Le rapporteur public a recommandé l’annulation de la résiliation du contrat, estimant que les griefs de la préfecture ne sont pas suffisamment étayés. Une décision qui pourrait redonner espoir à l’établissement lillois.
Le lycée musulman Averroès, situé à Lille, pourrait bientôt retrouver son contrat avec l’État, après que le rapporteur public a préconisé mardi l’annulation de sa résiliation. Ce magistrat, chargé d’éclairer les juridictions administratives, a contesté la plupart des griefs avancés par la préfecture du Nord, qui avait rompu le contrat en décembre 2023 en invoquant des « manquements graves aux principes fondamentaux de la République ». La décision finale sera rendue le 23 avril.
Le rapporteur public a passé en revue les accusations portées contre l’établissement, soulignant que les éléments avancés par la préfecture n’étaient pas suffisamment probants. Bien qu’il ait reconnu certains manquements, il a estimé qu’ils ne justifiaient pas une rupture du contrat. Parmi les reproches figurait notamment l’utilisation présumée d’ouvrages contraires aux valeurs républicaines, notamment un recueil de textes religieux mentionné dans une bibliographie de cours. Cependant, le magistrat a précisé qu’aucune preuve ne démontrait que cet ouvrage avait été effectivement étudié.
La préfecture avait également critiqué la prédominance d’ouvrages sur l’islam dans le Centre de documentation et d’information (CDI) du lycée, au détriment d’autres religions. Le rapporteur public a toutefois relevé la présence de dix livres traitant d’autres confessions, ainsi que d’ouvrages sur la laïcité, ce qui atténue selon lui cette critique. Par ailleurs, plusieurs inspections menées par l’Éducation nationale n’avaient pas révélé de motifs suffisants pour justifier la résiliation du contrat.
Depuis la rupture du contrat, le lycée Averroès, qui était jusqu’alors le principal établissement musulman sous contrat en France, a vu ses effectifs chuter de 470 à 290 élèves. Pour compenser la perte des subventions publiques, l’établissement a dû doubler ses frais de scolarité et lancer une cagnotte en ligne afin de financer son fonctionnement. Cette situation a mis en lumière les difficultés rencontrées par les écoles musulmanes sous contrat, souvent soumises à des contrôles plus stricts que d’autres établissements privés.

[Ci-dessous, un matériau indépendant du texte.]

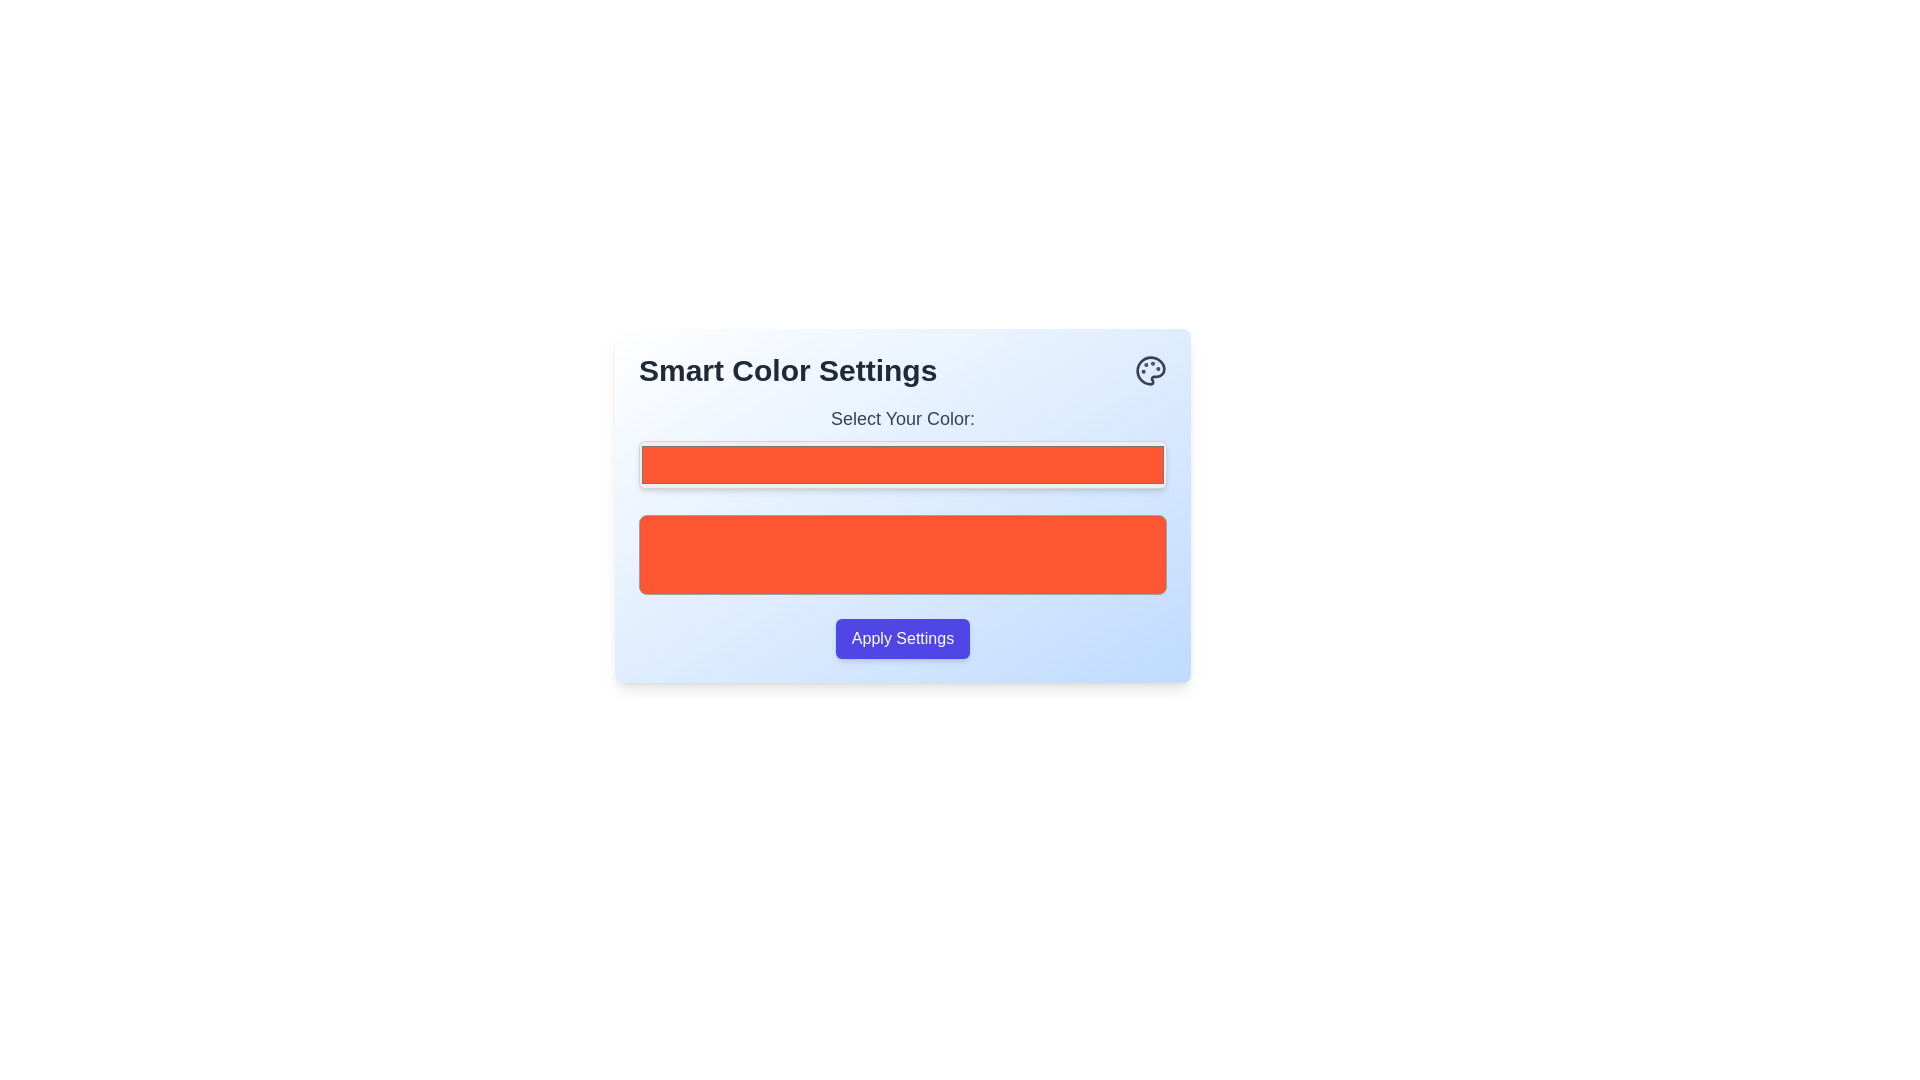 The width and height of the screenshot is (1920, 1080). What do you see at coordinates (901, 446) in the screenshot?
I see `label text displaying 'Select Your Color' located above the color input selector in the 'Smart Color Settings' interface` at bounding box center [901, 446].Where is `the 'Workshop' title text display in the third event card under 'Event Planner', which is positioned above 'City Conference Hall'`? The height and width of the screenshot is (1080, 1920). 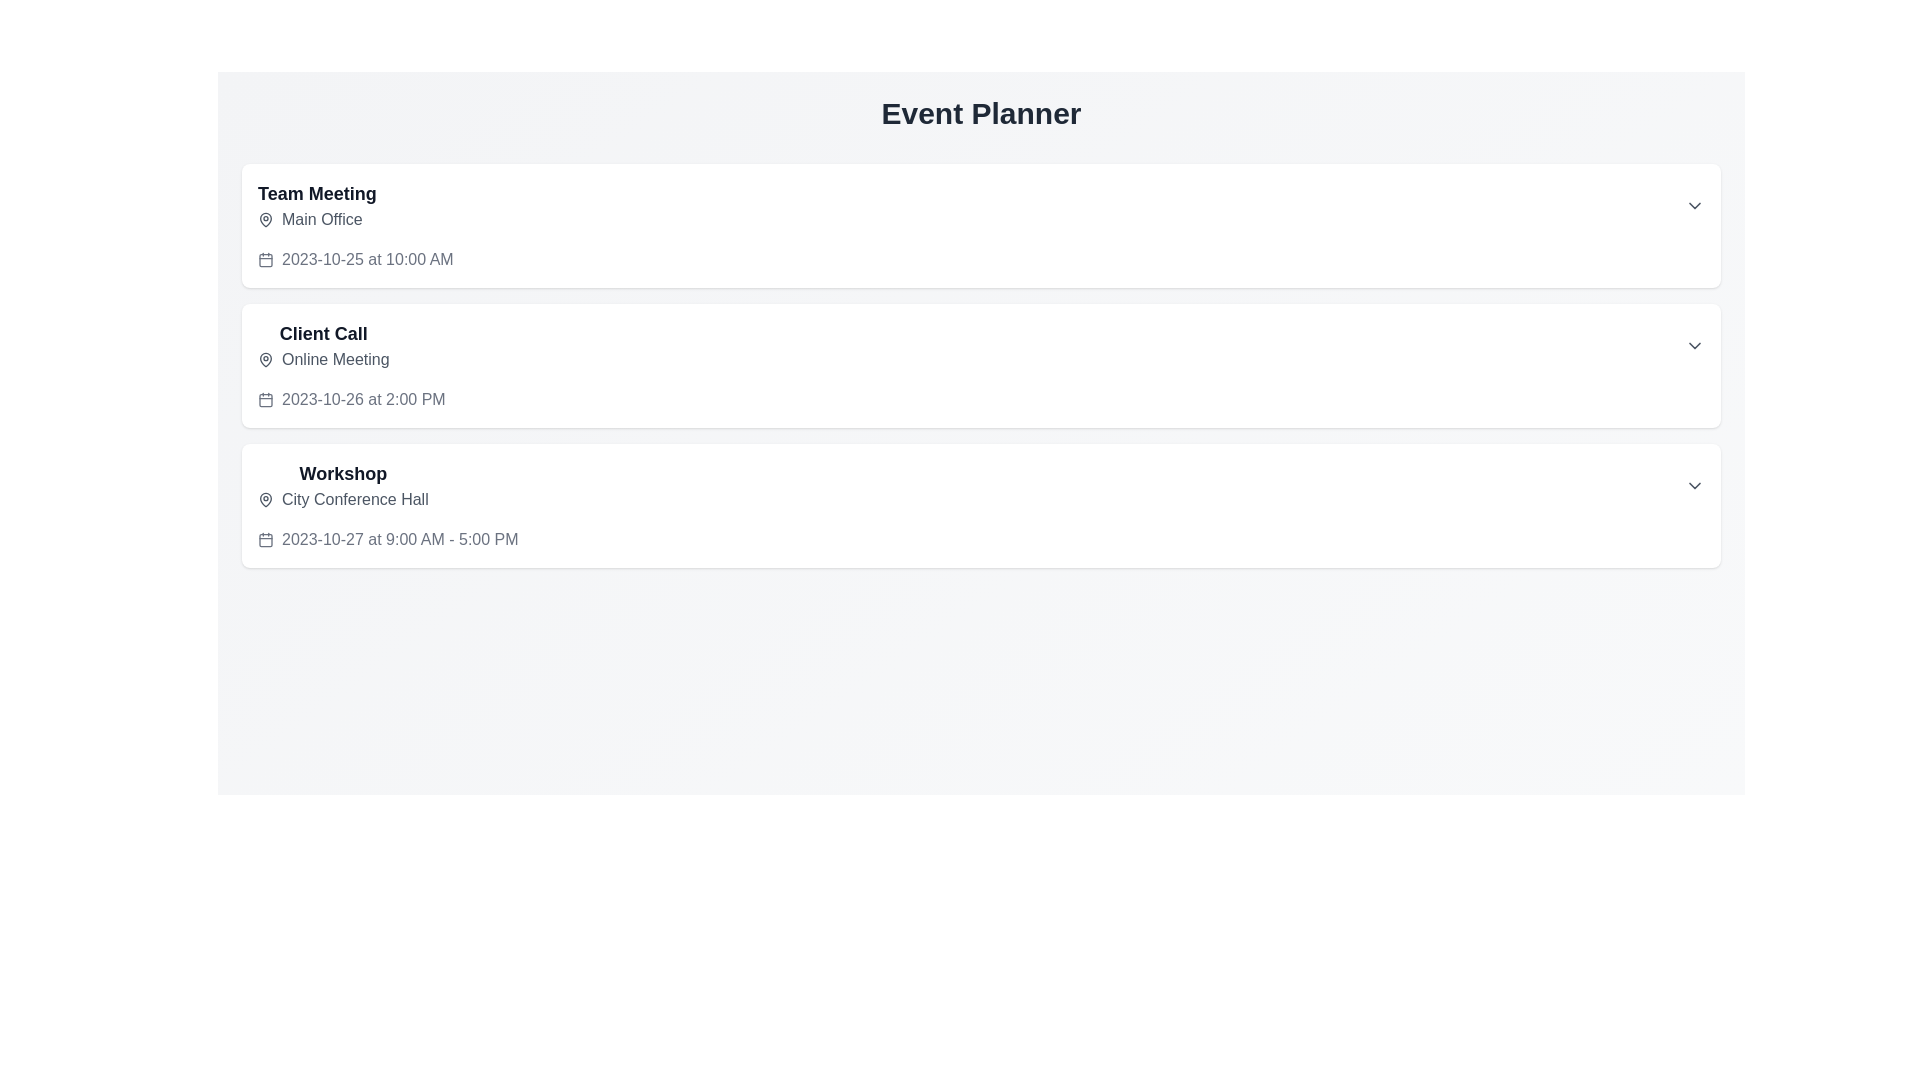
the 'Workshop' title text display in the third event card under 'Event Planner', which is positioned above 'City Conference Hall' is located at coordinates (343, 474).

Le représentant de la préfecture s’est dit « extrêmement surpris » par les conclusions du rapporteur public, tout en reconnaissant qu’Averroès est un « excellent lycée ». Il a cependant exprimé des réserves quant à une éventuelle « porosité » entre la pédagogie de l’établissement et certains courants liés aux Frères musulmans, affirmant qu' »on ne peut pas financer un établissement qui considère que la loi divine est supérieure à la loi de la République ».
Pour le chef d’établissement, Eric Dufour, les déclarations du rapporteur public constituent un « vrai soulagement ». Il a salué une décision qui « lave l’honneur » du lycée et démontre son respect des valeurs républicaines. L’avocat de l’établissement, Sefen Guez Guez, a quant à lui estimé que les « prétendues atteintes aux valeurs de la République » n’étaient pas fondées.
Cette affaire intervient dans un contexte plus large de tensions autour des établissements scolaires musulmans en France. La semaine dernière, le tribunal administratif de Lyon a refusé de rétablir le contrat d’un autre lycée musulman, Al Kindi, accusé de manquements similaires. L’association gérant Averroès a dénoncé une « inégalité de traitement » entre les écoles musulmanes et d’autres établissements privés, citant notamment le cas du lycée Stanislas à Paris, dont le contrat n’a pas été remis en cause malgré des dérives signalées.
Fondé en 2003 après l’interdiction du voile à l’école, le lycée Averroès était devenu en 2008 le premier établissement musulman à passer sous contrat avec l’État. Aujourd’hui, la France compte 77 établissements scolaires musulmans, dont six sont partiellement ou entièrement sous contrat. La décision finale du tribunal administratif, attendue le 23 avril, sera déterminante pour l’avenir de cet établissement et, plus largement, pour celui de l’enseignement privé musulman en France.